▸ SHORT PROBLEM A
In the records, from the line with "Select the Rock genre filter" through the end of the records, replace "Cancel" with "Close" and leave everything else unchanged. Reproduce only those lines and omit the pictures.

----------------

Texas high-speed train selects location of passenger station in Dallas

4 Texas Central Rail high-speed bullet train rail
With the high-speed train passenger station, location is everything. Photo of the N700 courtesy of © JR Central

A location has been finalized for the Dallas passenger station for the Texas Bullet Train: in the Cedars neighborhood near I-30 and I-35.

In a release, developer Texas Central says that they'll build terminal on a largely vacant 60-acre plot south of the Kay Bailey Hutchison Convention Center, in the Cedars, near the Interstate 30 and Interstate 35 interchange. Owned by developer Jack Matthews, the site for the proposed terminal is in an area undergoing a transition from light industrial and manufacturing facilities to a walkable neighborhood, featuring repurposed and new-build mixed-use developments.

The announcement comes a month after federal regulators overseeing the project said in an environment analysis that the Dallas-to-Houston train would alleviate strain on the state's infrastructure and is needed to accommodate growing demand.

From the Dallas station, passengers will have a 90-minute connection to Houston, with a midway stop in the Brazos Valley. Plans call for connecting the local station to multimodal transportation networks, including DART.

The designs are pending, but Texas Central's maps and conceptual renderings show a multi-level station between South Riverfront Boulevard and Austin Street, built to link with nearby roadways and other forms of transportation. That includes connections to DART’s light-rail system, buses, and other transit systems.

Texas Central CEO Carlos Aguila says that the station will be "a magnet for economic activity in an area ripe for development" that will "connect seamlessly with local roads and public transit."

The Texas Bullet Train would bridge the two largest cities, and half of the population in Texas. In December, the FRA identified the preferred route, which would mostly follow transmission lines in a utility corridor between North Texas and Houston, with the Brazos Valley stop serving Bryan-College Station, Texas A&M University, and others.

Texas Central is an investor-owned project that is not taking federal or state grants for construction or its operations.

Phillip Robinson, president of the Cedars Neighborhood Association, says it's no surprise that the area is ideal for the station. "Location is everything, and the southern sector of Dallas continues to be one of the hottest spots for the city's growth," he says.

----------------

▸ SHORT PROBLEM B
Transcribe the article about the Dallas high-speed train station word for word, from "The designs are" to "other transit systems.".

----------------

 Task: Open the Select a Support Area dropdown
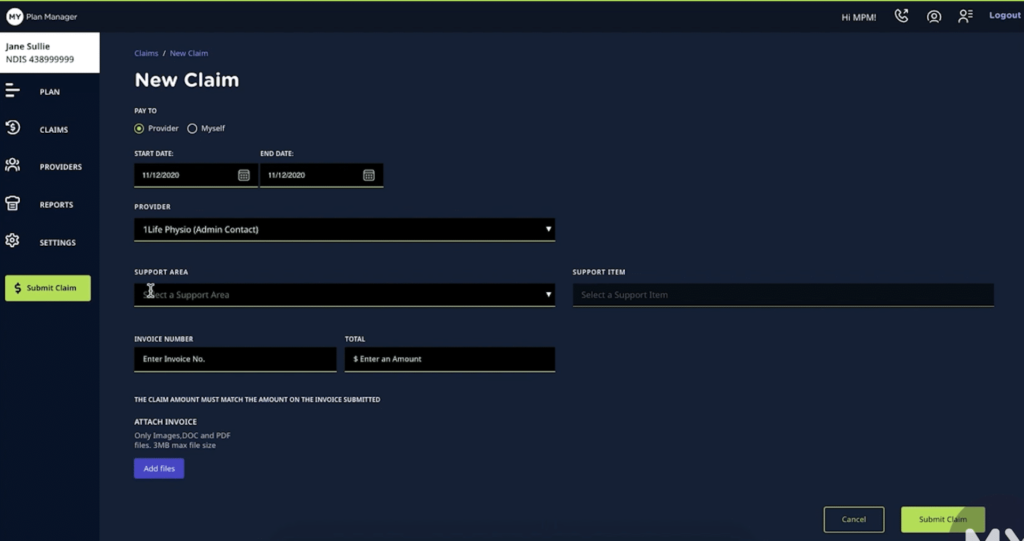344,295
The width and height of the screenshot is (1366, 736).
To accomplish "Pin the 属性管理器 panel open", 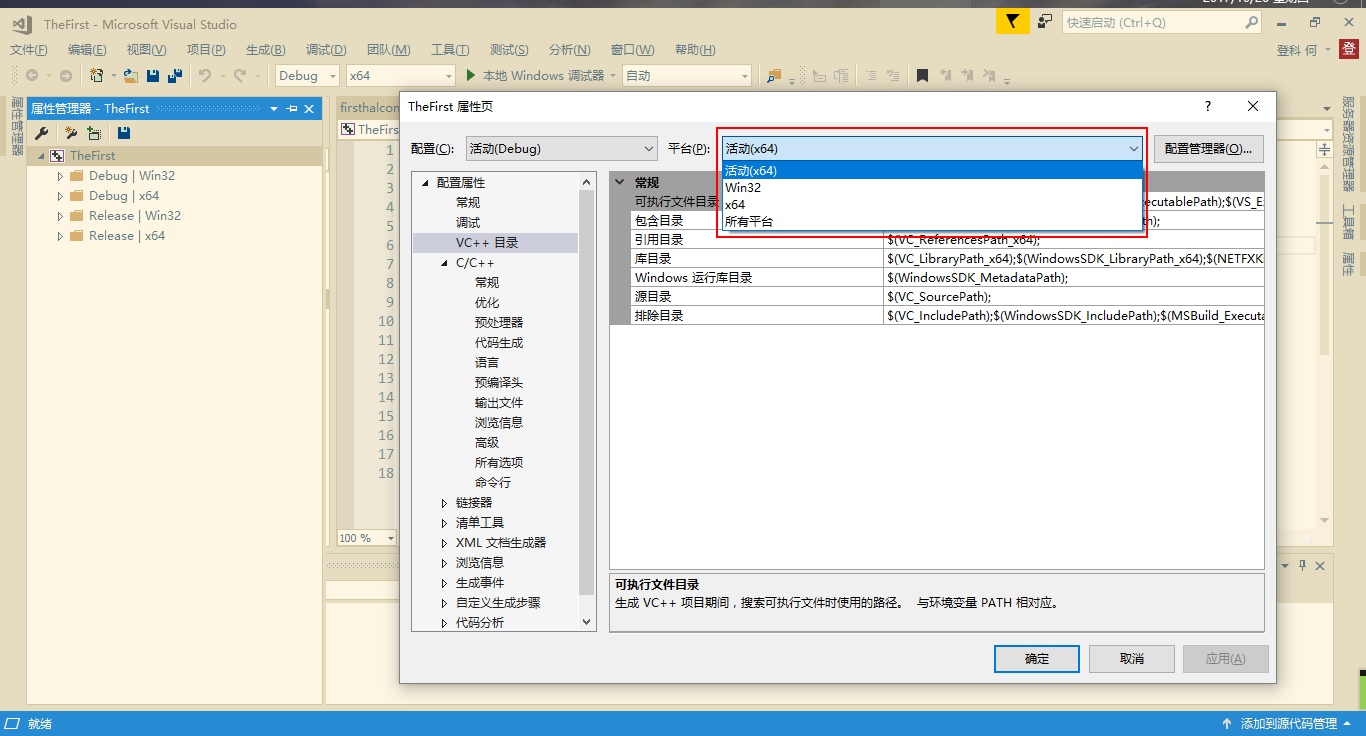I will tap(293, 109).
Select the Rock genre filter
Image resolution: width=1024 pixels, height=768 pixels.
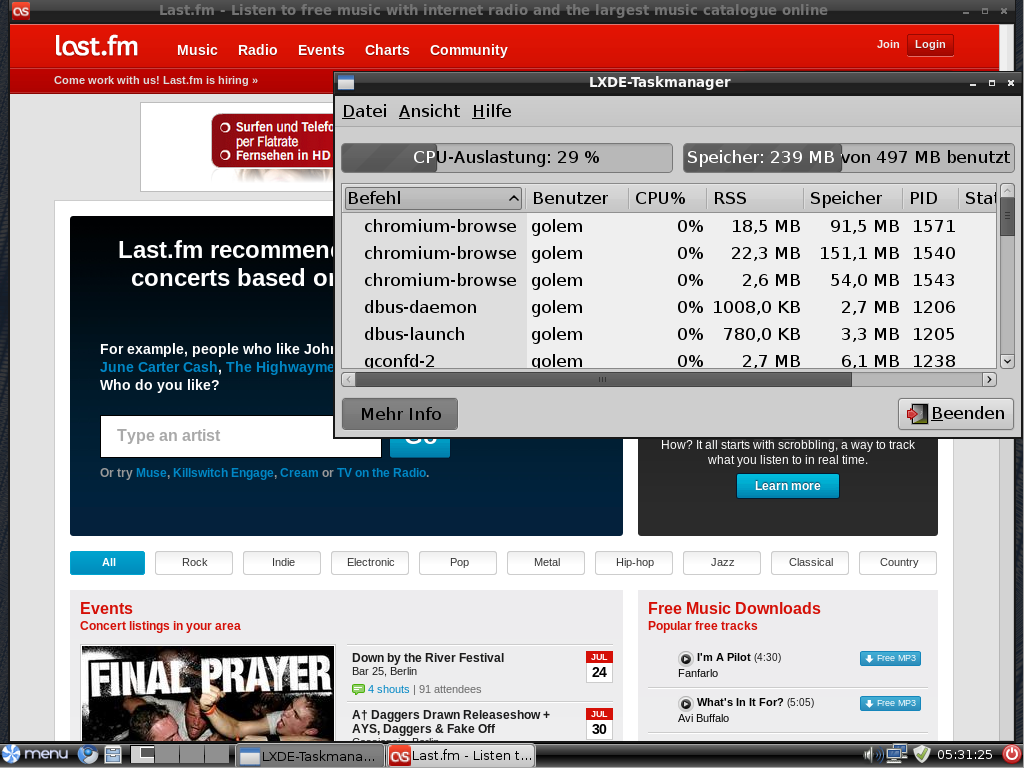tap(193, 562)
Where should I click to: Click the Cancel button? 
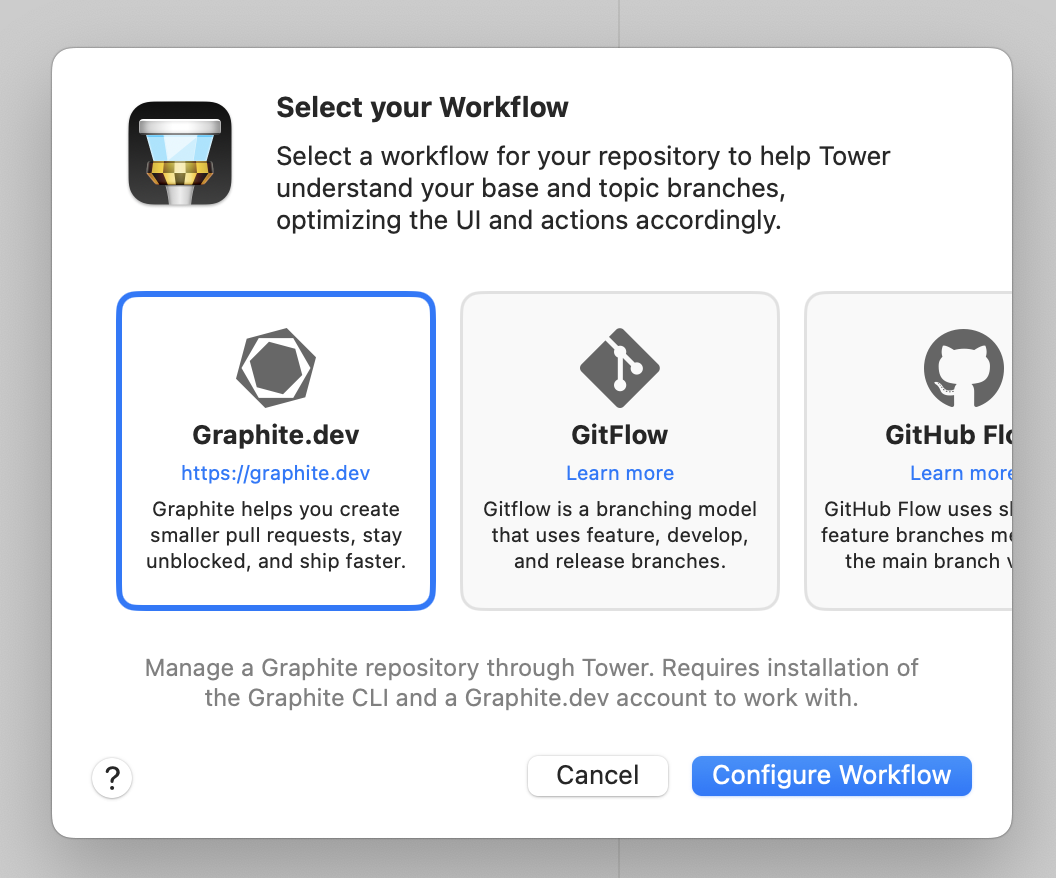click(597, 775)
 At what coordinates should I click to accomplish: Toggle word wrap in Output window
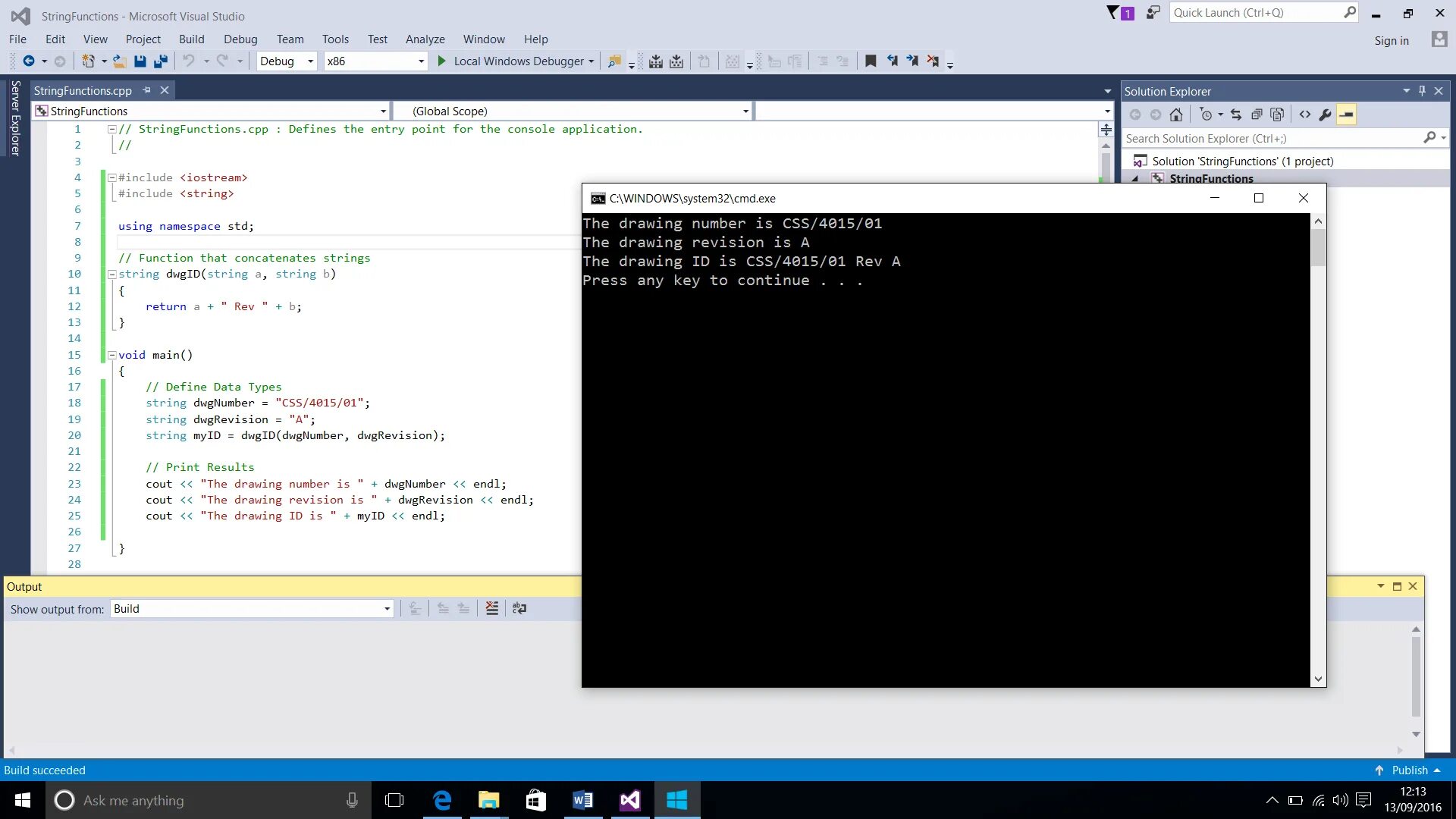(x=519, y=609)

----------------

▸ COMPLETE ANSWER A
Select the Rock genre filter
Image resolution: width=1024 pixels, height=768 pixels.
tap(193, 562)
Where should I click to: Click the Close button? 
click(597, 775)
 At what coordinates should I click to accomplish: Toggle word wrap in Output window
(x=519, y=609)

▸ COMPLETE ANSWER B
The designs are pending, but Texas Central's maps and conceptual renderings show a multi-level station between South Riverfront Boulevard and Austin Street, built to link with nearby roadways and other forms of transportation. That includes connections to DART’s light-rail system, buses, and other transit systems.